M+E Connections

M&E Journal: The Future of Localisation: A Question of Standards?

Netflix’s new authoring format, Timed Text Authoring Lineage (TTAL), promises to streamline data exchange and file management for subtitling and dubbing. It’s a development that could have a transformative effect on the industry … but is it going to happen quickly?

The speed and scale at which the media and entertainment industry continues to evolve in the age of streaming never ceases to amaze.

But while we are undoubtedly witnessing a golden age of content, the increased volume of production and growing global reach of many services have heralded some profound logistical challenges, encompassing everything from network distribution capacity to content localisation.
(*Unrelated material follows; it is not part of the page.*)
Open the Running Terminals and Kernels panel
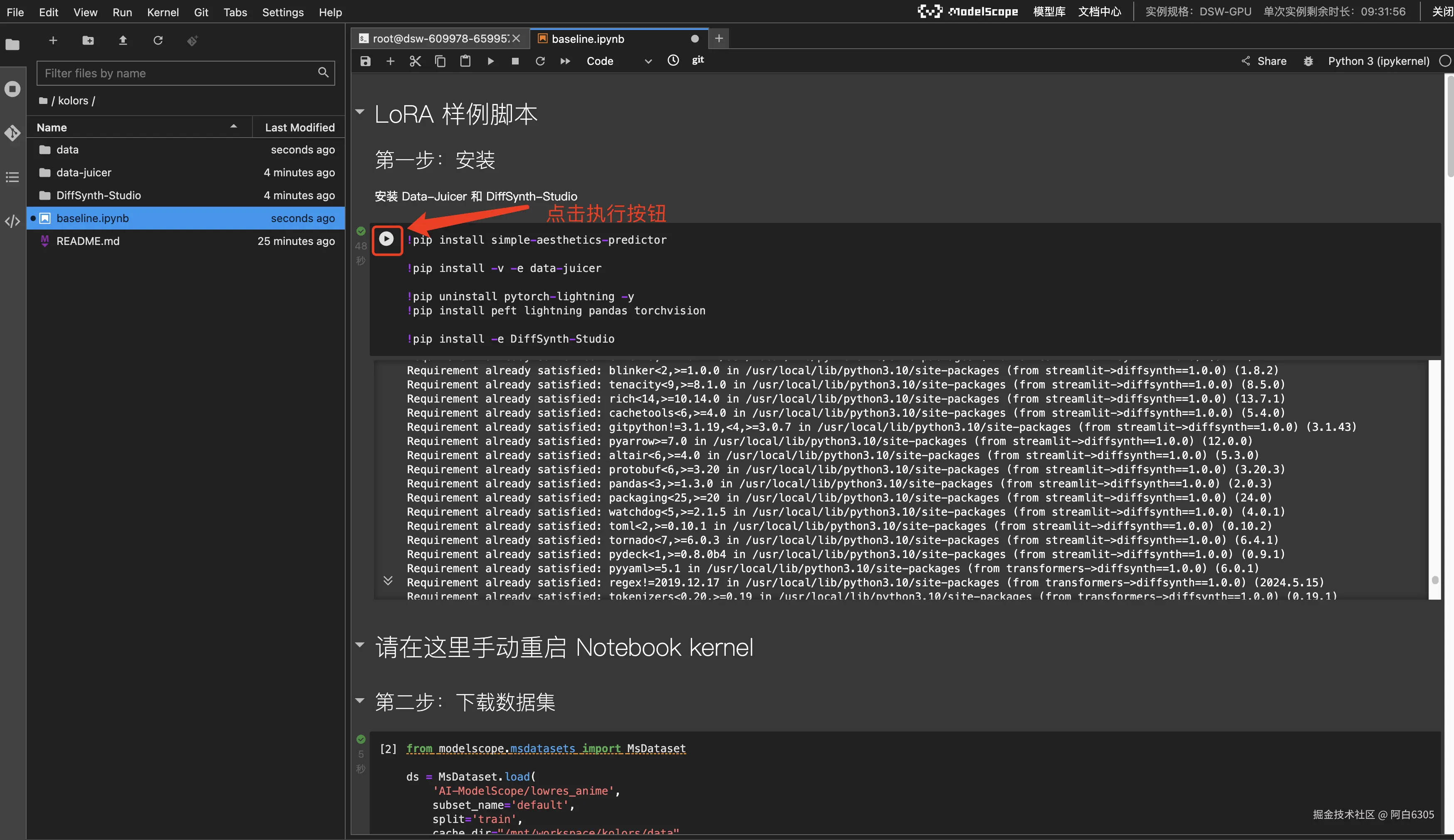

The importance of the latter topic is something we can attest to at Take 1, where we focus on utilising data-centric workflows to provide high-quality transcription, localisation and access services.

Like others in the sector, we have observed the phenomenal rise in demand for these services, paralleled by a rather less-pleasing growth in the complexity of data exchange.

In no small part this is caused by the use of too many different script file formats in authoring and prompting, which serves to slow down the entire localisation process.

But that could soon change.

In July 2021, Netflix announced that it had decided to “remove the stumbling block” presented by multiple file formats and inconsistent localisation information by developing a new authoring specification, TTAL.

The format enables the seamless exchange of script files between authoring and prompting tools in the localisation pipeline.

WHAT MAKES TTAL TRANSFORMATIVE

The streaming giant explained that a TTAL file is able to carry “all pertinent information such as type of script, dialogues, timecode, metadata, original language text, transcribed text, language information etc. We have designed TTAL to be robust and extensible to capture all of these details.”

Netflix’s release of TTAL could be the impetus to change localisation workflows across the industry, and as a company that has been active in this space for two decades and has always pioneered data-driven workflows, we believe that TTAL has transformative potential.

Our clients already benefit from these workflows but, as a boutique service provider, making the case ourselves for a unified data format was always going to be challenging, with potentially limited impact.

Even in the face of increased competition from existing and emerging streaming services, Netflix boasts a subscriber base of more than 210 million, so logic dictates that there will be many post service providers who want to become early adopters of TTAL.

It also stands to reason that the vendors in the Netflix Post Partner Program (NP3) will want to ensure that they are TTAL compatible.

Providing a directory of vetted partners offering services in dubbing, audio description and scripting, the NP3 program promotes collaboration around audio localisation to ensure that Netflix can deliver a consistently high-quality viewing experience worldwide.

From a vendor perspective, the roadmap is relatively clear in that they need to incorporate TTAL as a standard format in their platforms so that it becomes a regular option.

Once that has happened across the market, dubbing houses and other post services can be supported to use it as a standard input format, making the entire data exchange process more swift and seamless.

WIDESPREAD ADOPTION?

But, as influential as Netflix remains, the broader industry will need to get behind the format if it is to achieve lasting traction.

That means that other networks, streamers and content providers would need to adopt a format developed by their biggest rival.

And, while the industry at large has made great in-roads toward adopting a more collaborative approach in recent years, this may be too much to expect.

Perhaps it’s more realistic to hope that other networks and platforms will recognise the benefits of TTAL and develop their own data-driven approaches, leaving standardisation as the next challenge to conquer.

If this consistent data-driven approach to localisation is going to become a reality, there will need to be a lot of co-ordinated intra-industry action.

It is hoped that the existing leading industry associations, like MESA, DPP and SMPTE, can work together on this topic, along with other entertainment standardisation forces.

Whatever the short-term outlook for TTAL, Take 1’s increased presence in the localisation sector during the last few years has only reinforced our long-term view that a data-driven approach is the only logical way forward as content production and delivery continue to expand.

We see time and again the advantage of data-driven localisation in terms of streamlining workflows and cutting costs.

Now that one of the world’s biggest streaming services has decided to make this a major tenet of its strategy, we can only hope that the rest of the industry will follow suit.